> Goal of the exercise
Having found the line that contains "Pins (222, 160)", please retype only it and every line after it up to the end of the entries, exactly as written.

(Supplied information)

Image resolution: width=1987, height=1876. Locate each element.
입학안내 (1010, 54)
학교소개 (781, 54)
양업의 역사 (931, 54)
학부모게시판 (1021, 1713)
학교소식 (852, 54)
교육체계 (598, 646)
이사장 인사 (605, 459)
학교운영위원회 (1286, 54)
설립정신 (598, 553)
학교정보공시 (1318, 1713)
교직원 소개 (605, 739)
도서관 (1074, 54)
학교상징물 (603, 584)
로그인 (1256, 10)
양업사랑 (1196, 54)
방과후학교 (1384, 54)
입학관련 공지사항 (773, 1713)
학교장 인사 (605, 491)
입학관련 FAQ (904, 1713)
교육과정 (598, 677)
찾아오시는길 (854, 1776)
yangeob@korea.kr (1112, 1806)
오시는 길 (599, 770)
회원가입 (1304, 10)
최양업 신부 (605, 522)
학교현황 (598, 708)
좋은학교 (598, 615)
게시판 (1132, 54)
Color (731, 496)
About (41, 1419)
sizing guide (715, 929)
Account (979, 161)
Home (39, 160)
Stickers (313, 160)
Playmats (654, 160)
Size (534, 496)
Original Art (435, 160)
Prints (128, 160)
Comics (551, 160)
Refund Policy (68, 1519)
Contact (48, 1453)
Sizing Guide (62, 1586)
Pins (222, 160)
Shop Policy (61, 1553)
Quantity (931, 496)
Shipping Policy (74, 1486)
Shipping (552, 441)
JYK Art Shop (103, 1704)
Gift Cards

(End Supplied information)

> The completed task
Pins (222, 160)
Shop Policy (61, 1553)
Quantity (931, 496)
Shipping Policy (74, 1486)
Shipping (552, 441)
JYK Art Shop (103, 1704)
Gift Cards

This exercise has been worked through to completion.